Passage provided »
December 13, 2007

Antarctic WTF

Said Mr Brian Lee of Telford, Shropshire, speaking to reporters after his aborted Antarctic cruise ended in a night in a drifting lifeboat a couple of weeks ago:

I am a bit disappointed we didn't get to finish our trip, but how many people have been on a ship that's hit an iceberg in the middle of the night, sunk, and lived to tell the tale?

Language Log knows exactly how many. The answer can be deduced from the syntax and semantics of Mr Lee's rhetorical question.

It all hangs on the syntax and concomitant semantics of the coordination of verb phrases in Mr Lee's utterance. Let me explain.

One possible syntactic analysis would be that the coordination begins after the word have. That would mean that the verbs that have head function in the three coordinates are been, sunk, and lived (all of them are in the past-participial form that is required for verbs governed by the auxiliary verb have marking the perfect tense). Under that analysis, the relevant sentence has this structure:

How many people have
[ been on a ship that's hit an iceberg in the middle of the night ],
[ sunk ],
[ and [ lived to tell the tale ] ]?

Brief 1 » Do these statements agree with the passage about the Antarctic cruise? Answer yes or no for each, and quote the words from the passage that decide it. (a) Mr Lee's cruise ended in a night in a drifting lifeboat. (b) Mr Lee said he was not at all disappointed. (c) Under the first analysis described, the coordination begins after the word "been".
Brief 2 » Can you retype the entries starting at the line that contains "Where should I" and running through the end of the entries? Include both ends, and leave the pictures out.

Material for this exercise »

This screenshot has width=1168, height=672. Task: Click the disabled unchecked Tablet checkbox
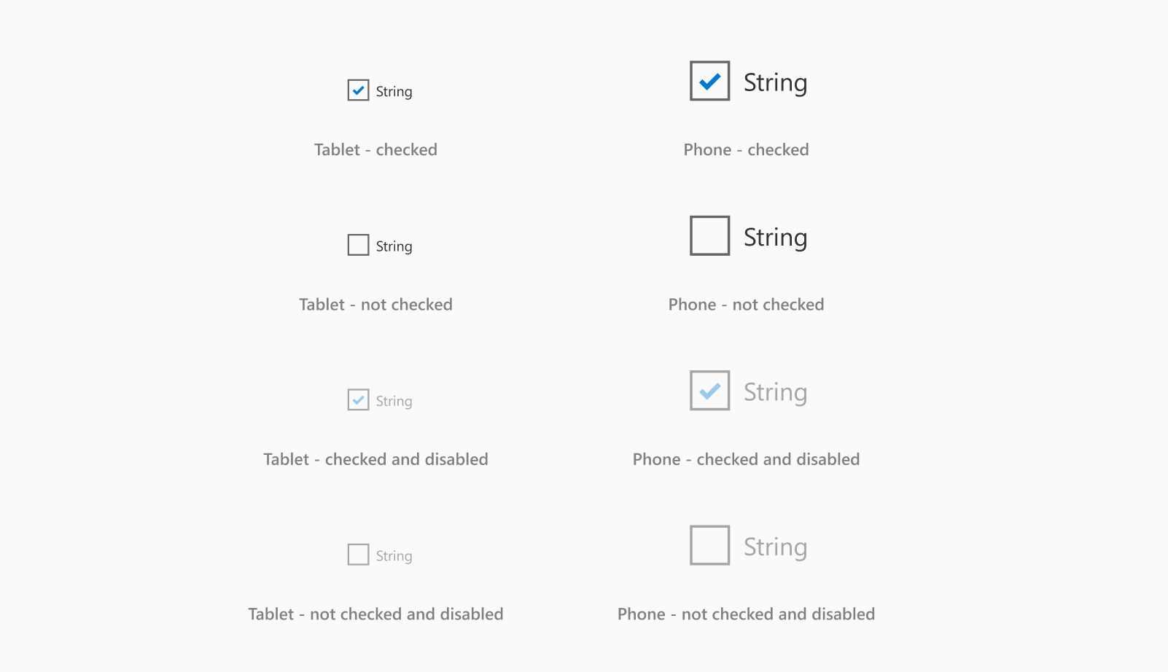(358, 555)
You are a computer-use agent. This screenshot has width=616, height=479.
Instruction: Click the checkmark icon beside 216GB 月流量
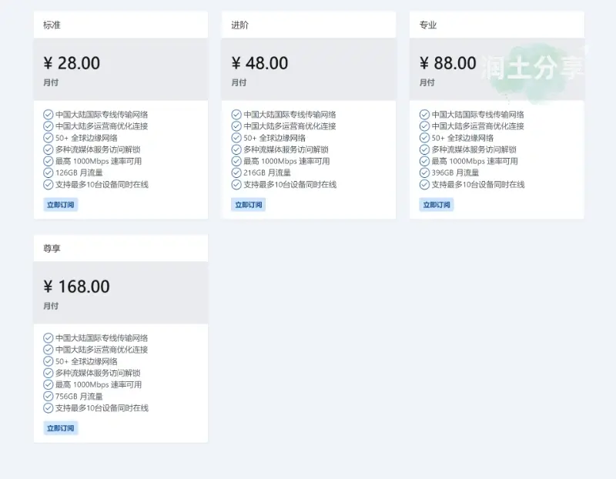pyautogui.click(x=236, y=173)

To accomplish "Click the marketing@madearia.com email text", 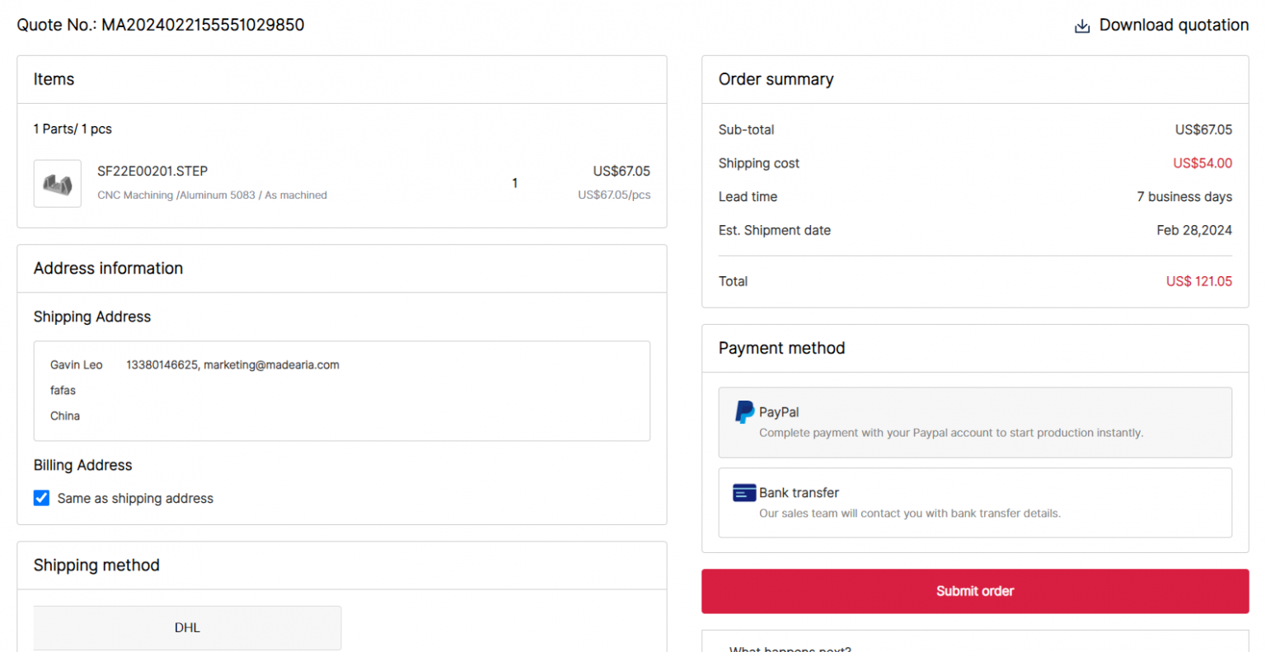I will (271, 365).
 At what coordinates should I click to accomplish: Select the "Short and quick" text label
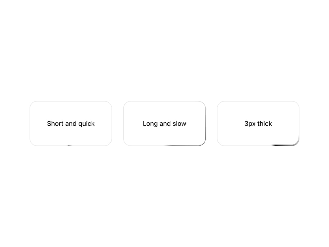(x=71, y=124)
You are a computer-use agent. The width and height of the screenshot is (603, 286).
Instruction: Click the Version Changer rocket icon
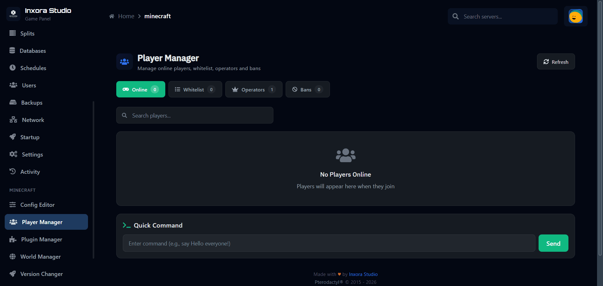click(x=13, y=274)
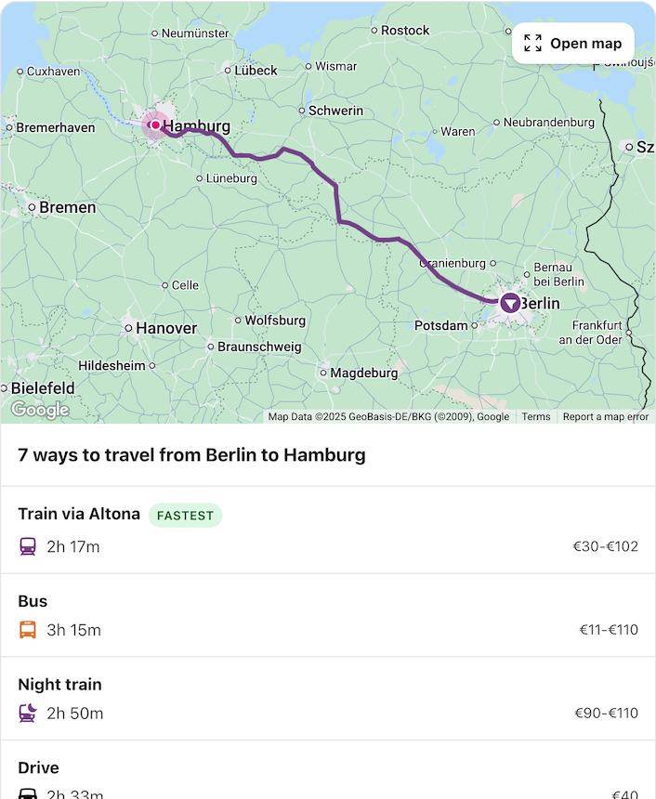Open the map Terms link
The image size is (656, 799).
[x=535, y=417]
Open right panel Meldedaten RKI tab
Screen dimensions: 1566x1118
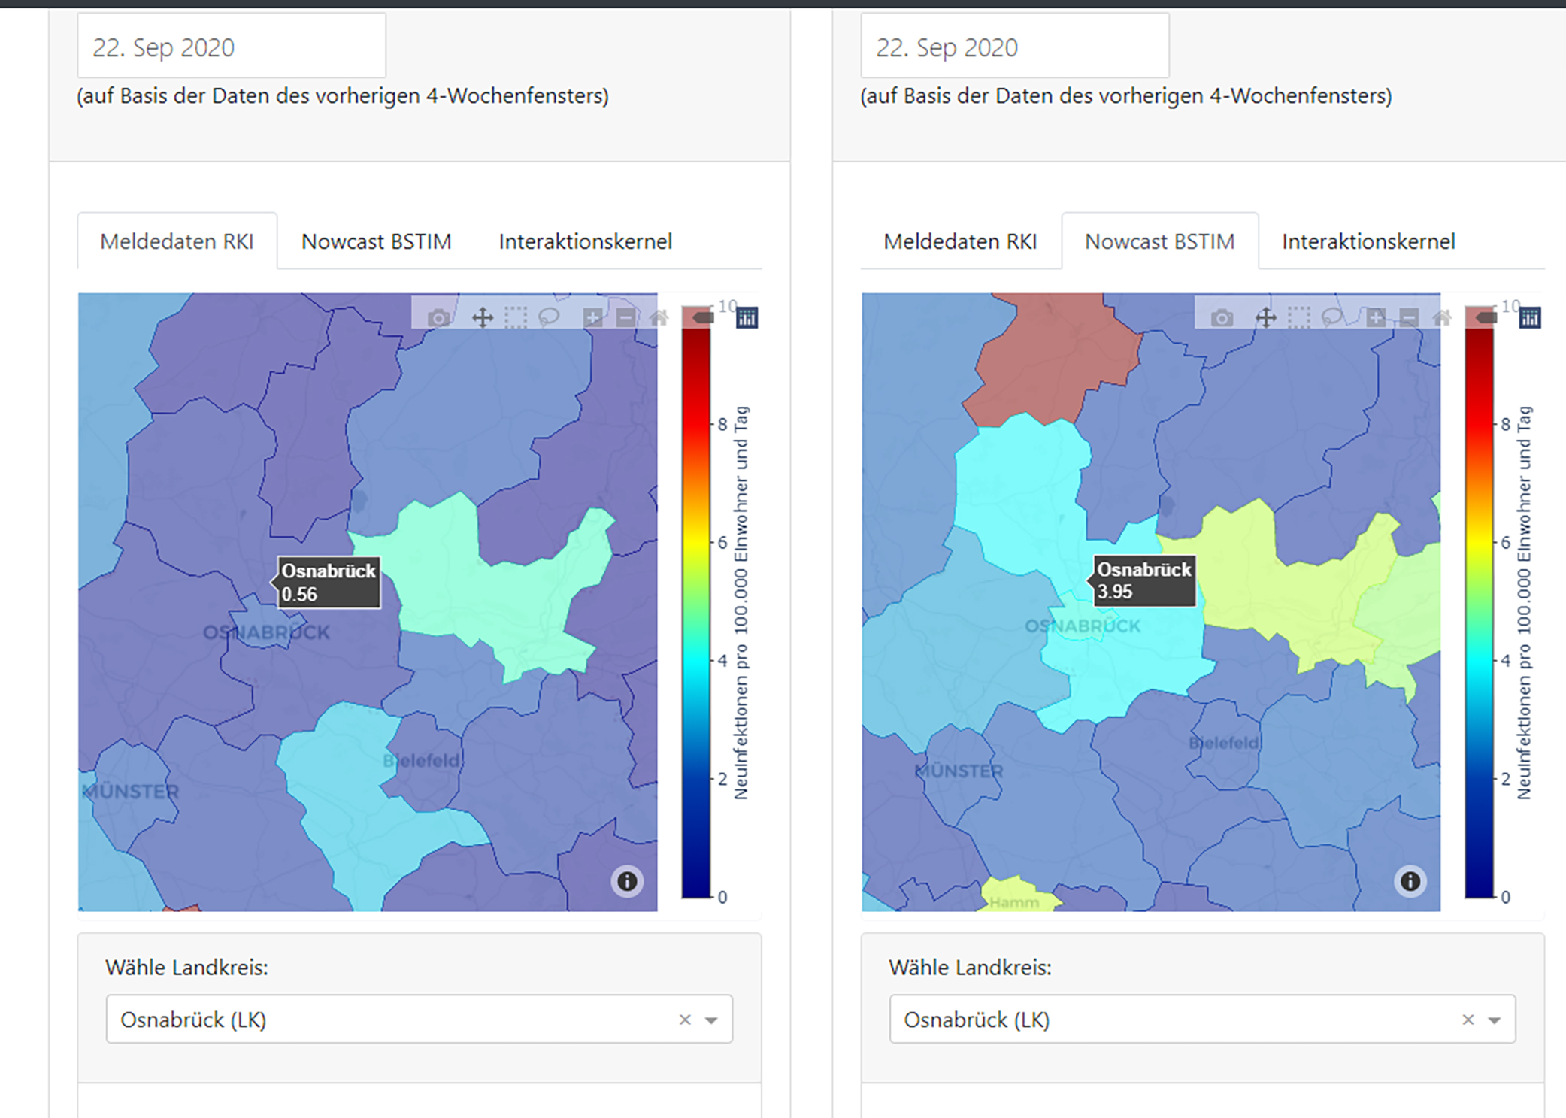[x=960, y=241]
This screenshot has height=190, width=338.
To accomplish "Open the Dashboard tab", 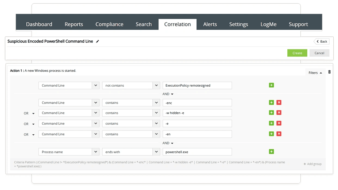I will [x=39, y=24].
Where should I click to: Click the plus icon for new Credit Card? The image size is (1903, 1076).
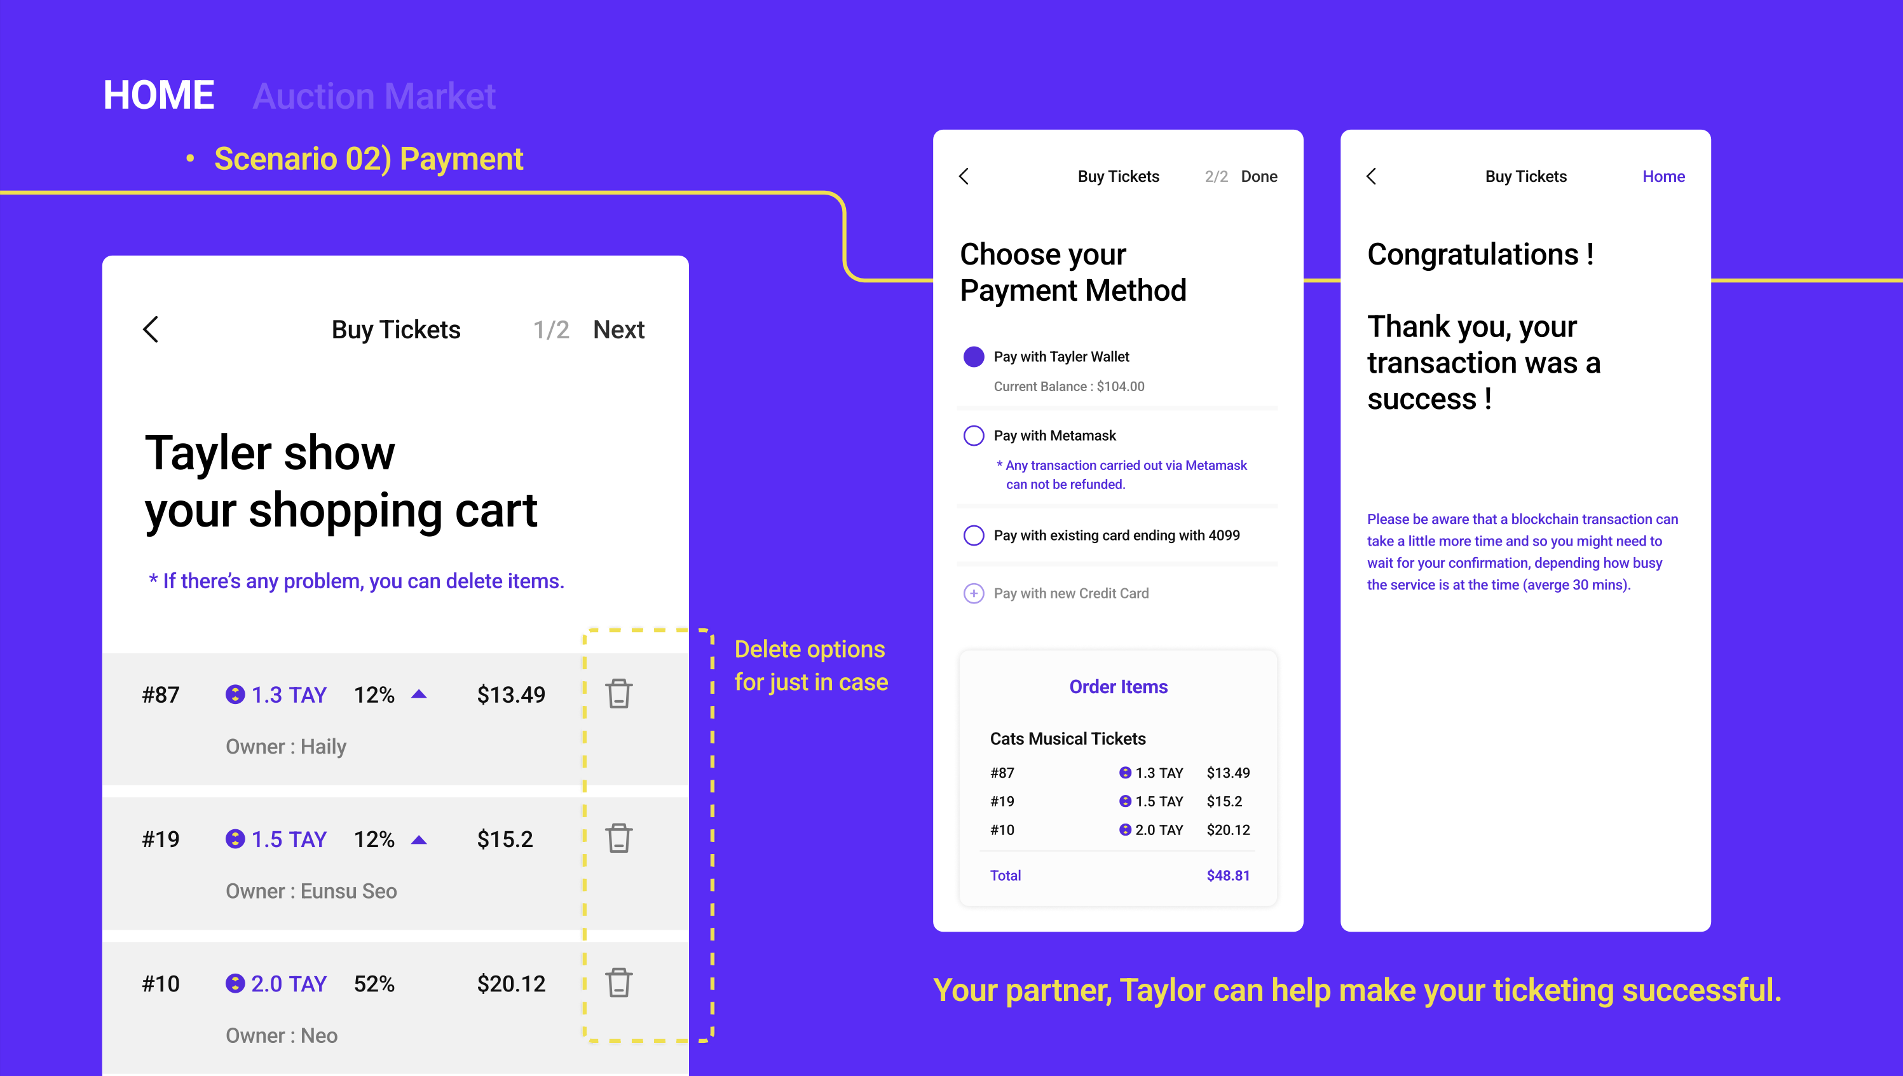tap(974, 593)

Result 1 »
(a) Yes: "his aborted Antarctic cruise ended in a night in a drifting lifeboat"
(b) No: "I am a bit disappointed we didn't get to finish our trip"
(c) No: "the coordination begins after the word have"

Result 2 »
Where should I click to: Click the plus icon for new Credit Card? The image size is (1903, 1076).
tap(974, 593)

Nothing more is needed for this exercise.